RM: I think what has been a constant is that each poem is asking for its own architecture; perhaps I am learning how to listen better to its demands. What has evolved is the following: I think when I started writing I would think of a formal choice—and even free verse is a formal choice—as a starting point, or an argument as one. I haven’t thought like that for a while. Form and content are not merely complementary, they are the very same thing. The new book, like all my books—which I think of as one long conversation; even some of the titles recur, and that’s no accident—has both strict forms and less strict ones, but in the new book, as in the last couple to a lesser extent, shorter lines with rhymes have been my main formal bent. In a time of logorrhea, I love the demands of the short line, and the way rhymes offer up content—if I listen to the poem.
TW: Although you pay homage to many kinds of poetic tradition, you especially honor queer lineages in your work. Many of your poems are in conversation with queer culture, but poets of a certain persuasion, Thom Gunn, David Trinidad, Hart Crane, to name a few, show up often.
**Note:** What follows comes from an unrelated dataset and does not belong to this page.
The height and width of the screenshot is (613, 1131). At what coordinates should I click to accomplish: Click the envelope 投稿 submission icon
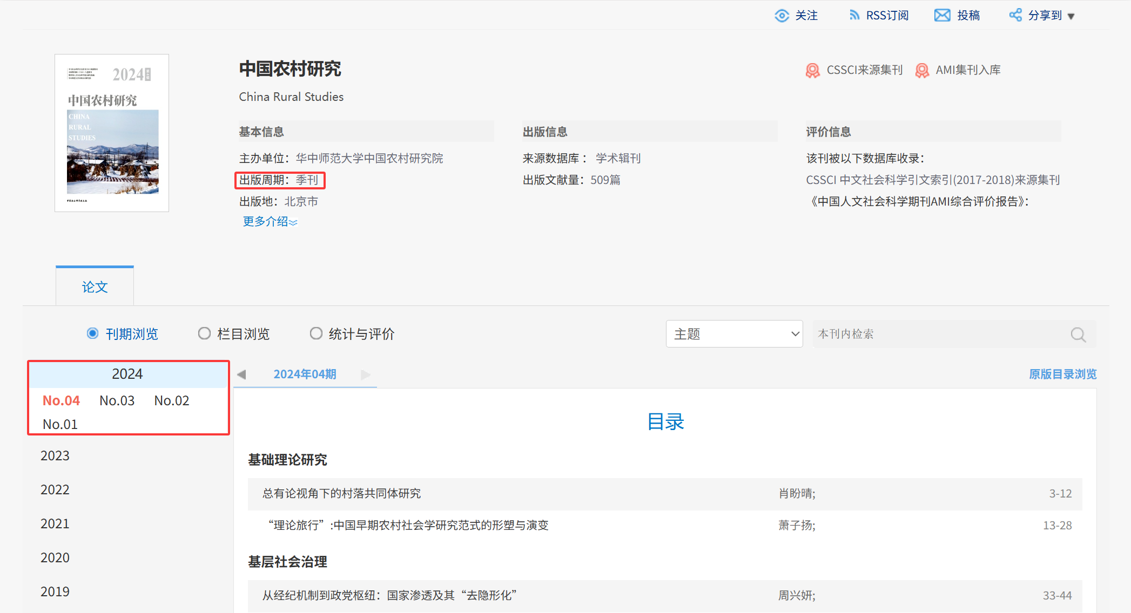coord(942,16)
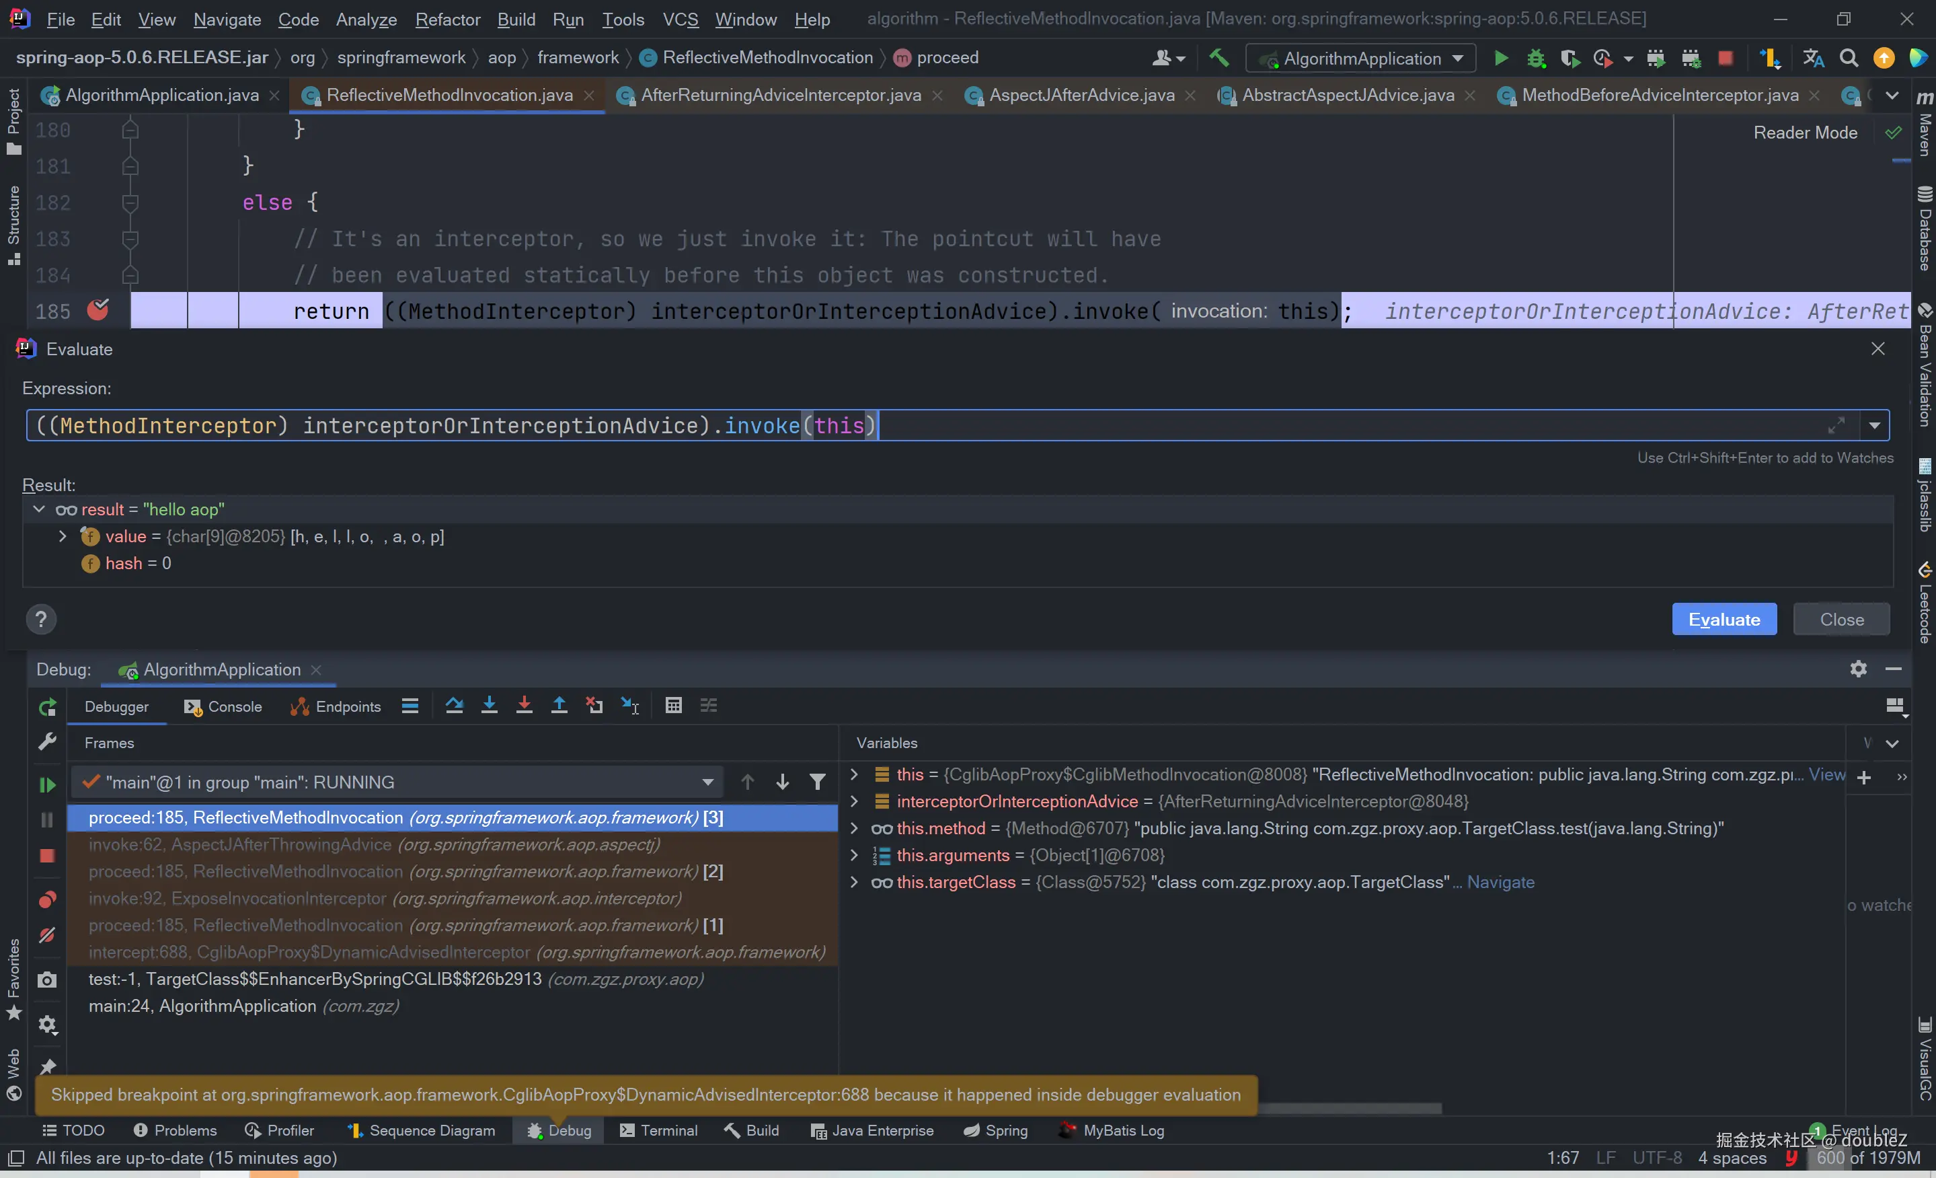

A queer poet myself, I sought out poems like yours (and theirs) to better understand the possibilities of queer experience in verse, what such a sensibility might look like on the page. Would you address the influence of that particular tradition, poetry that unabashedly addresses sexuality? And, what do you think is different about queer poetry today, publishing your fifth collection, than it was when Complaint in the Garden came out?
RM: I have learned who I am through the work of queer artists. I read Gunn in high school, and that did it, the early whiff of motorcycle uniforms and form. Then Auden and Cullen and Lorde and Ashbery and Lorca and Bishop, to name a few, very early in college, and I was struck by how large the queer universe was. (Bishop’s colonialism and anti-feminism look more problematic by the day, but she’ll always be my poetry mother.) I remember Merrill’s notion of writing for “one perfect reader,” and while I write to please myself, if I am writing to an audience, it’s a combination of these writers and others, Bidart, Shepherd, Dixon, Dlugos, Trinidad, Doty, Brown. Marilyn Hacker taught me so much about order. D.A. Powell richly deserves a genius grant. When I write my short lines, I am always trying to get closer to James Schuyler, who might be my favorite poet, and May Swenson. My good friends Miguel Murphy and Aaron Smith, dangerous poets. Younger writers like Chen Chen, Cameron Awkward-Rich, Oliver Baez Bendorf, Omotara James, Ari Banias, Ricky Maldonado, and Emily Van Kley. I could go on and on; my artistic world is queer as fuck.
TW: Yes! An embarrassment of riches, that world. I’m always so grateful for the community, that familiarity and invitation on the page. We’re holding this exchange smackdab in the middle of the 2020 election, and of course, queerness in any realm remains politicized, which is to say under threat. The poetry world sometimes seems a safe haven from that fray, but at its best I think of the literary community as needfully engaged in our moment. What do you think of this relationship between the political and the poetic—as the notion of a better life can’t help but be political, right, rather complicitly or intentionally so?
RM: The duende of poetry, metaphor, describing the thing in terms of something it is not, is political. The leap of faith of seeing the world and having the audacity to rearrange and reveal and speak truth to power by representing it as art, is political. The faith in the compression, the weaponry, the exhumation, the rehabilitation, of language, is political. The act of writing, even the impulse—one eye on Aristotle, one on, say, election results—is itself a subversive treatise.